Something about Ayers touches people who read the paper. People send their old instruments to Lopez to give to Ayers. In return, Lopez reaches out to a group home in a bad area of LA in the hopes that they can help Ayers in off the street, and perhaps get him to take medication. Ayers is resistant to everything that Lopez tries, but gradually, by baby steps, he starts to come along. In Lopez he has found a friend. Lopez is somewhat horrified by this. He has always been a selfish prick, and he doesn’t want to be responsible. But he cannot say no.

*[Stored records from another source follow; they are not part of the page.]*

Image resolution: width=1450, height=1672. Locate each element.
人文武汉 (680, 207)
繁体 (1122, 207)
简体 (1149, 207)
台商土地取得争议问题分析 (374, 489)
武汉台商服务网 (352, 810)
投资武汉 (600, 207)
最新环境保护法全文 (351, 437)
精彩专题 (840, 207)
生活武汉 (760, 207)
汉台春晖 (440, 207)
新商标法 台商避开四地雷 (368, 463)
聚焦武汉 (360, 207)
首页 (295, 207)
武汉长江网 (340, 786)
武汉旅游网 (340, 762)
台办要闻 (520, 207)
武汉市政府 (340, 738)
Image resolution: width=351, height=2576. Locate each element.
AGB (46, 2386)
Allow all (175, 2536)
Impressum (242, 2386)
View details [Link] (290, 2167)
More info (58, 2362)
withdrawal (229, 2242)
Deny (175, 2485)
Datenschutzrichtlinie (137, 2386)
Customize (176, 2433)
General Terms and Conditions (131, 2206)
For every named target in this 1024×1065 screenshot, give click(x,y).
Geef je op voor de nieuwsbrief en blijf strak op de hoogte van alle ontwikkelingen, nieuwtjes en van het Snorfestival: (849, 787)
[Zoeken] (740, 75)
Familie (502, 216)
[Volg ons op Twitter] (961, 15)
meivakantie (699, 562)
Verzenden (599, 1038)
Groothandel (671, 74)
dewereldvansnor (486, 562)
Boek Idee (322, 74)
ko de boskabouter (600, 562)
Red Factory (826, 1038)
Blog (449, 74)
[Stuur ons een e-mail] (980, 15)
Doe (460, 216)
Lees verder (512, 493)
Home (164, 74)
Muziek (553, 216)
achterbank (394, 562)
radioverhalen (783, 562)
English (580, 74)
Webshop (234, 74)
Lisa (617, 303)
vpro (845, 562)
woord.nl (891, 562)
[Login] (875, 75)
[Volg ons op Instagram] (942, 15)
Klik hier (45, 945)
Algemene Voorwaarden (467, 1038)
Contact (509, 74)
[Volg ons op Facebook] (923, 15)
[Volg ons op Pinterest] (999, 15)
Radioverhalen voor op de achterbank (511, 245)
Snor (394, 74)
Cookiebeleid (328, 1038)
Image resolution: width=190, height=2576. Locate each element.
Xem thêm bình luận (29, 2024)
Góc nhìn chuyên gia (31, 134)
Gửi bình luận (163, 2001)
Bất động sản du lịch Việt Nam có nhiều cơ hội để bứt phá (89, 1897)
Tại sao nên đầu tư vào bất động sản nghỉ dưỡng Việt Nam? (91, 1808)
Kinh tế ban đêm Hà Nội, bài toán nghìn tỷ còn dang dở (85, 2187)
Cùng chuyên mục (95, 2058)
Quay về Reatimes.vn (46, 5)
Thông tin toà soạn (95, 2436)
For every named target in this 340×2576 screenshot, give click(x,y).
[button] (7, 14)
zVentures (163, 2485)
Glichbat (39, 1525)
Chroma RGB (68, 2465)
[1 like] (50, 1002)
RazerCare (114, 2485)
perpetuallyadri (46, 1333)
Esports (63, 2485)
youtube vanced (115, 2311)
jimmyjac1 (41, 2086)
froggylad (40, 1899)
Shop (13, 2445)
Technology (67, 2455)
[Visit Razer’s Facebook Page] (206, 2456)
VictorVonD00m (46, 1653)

Downey, it must be said, is wonderful in the movie, and he keeps the movie from being boring. He doesn’t much resemble the real Lopez in terms of his personality, but the Lopez we see on screen is much more interesting. My guess is that after Downey was cast, they did some rewrites to make Lopez more Downey-like. The result is an interesting character and performance by Downey, but he’s stuck in a plot that just isn’t up to his level. The same could be said for Jamie Foxx is also quite good in the movie. Despite the fact that characters like this always win, or at least get nominated for Oscars, I have never been as impressed as some with the performances. They are, by necessity, one note. Foxx does precisely what he is supposed to do in the film. It’s not his fault that the character just isn’t that interesting. The rest of the cast is wasted, particularly Catherine Keener. She seems like a woman who is completely together, but then there is one scene where she gets drunk at a benefit and says things she shouldn’t. Nothing in the movie leading up this point makes us think that she’s an alcoholic or is troubled – and then the scene is never mentioned again. It’s a very odd scene. Tom Hollander also has a small role as a religious cellist who tries to give Ayers lessons – but the character is never developed enough to make sense.
The director of the movie is Joe Wright, whose previous two films, Pride and Prejudice and Atonement, were both great. He seems at home with the British countryside in period pieces. But in modern day Los Angeles, he is lost. He never captures the right look or feel for the movie, which seems to be based more on other movies, then the city itself.
The film ends up being a jumbled mess that never truly involves us, or makes us feel for the characters. The film just sits there on the screen, and while we are never really bored by it, we never truly care either. This should have been a good little “inspirational” drama, but it isn’t. It’s just there.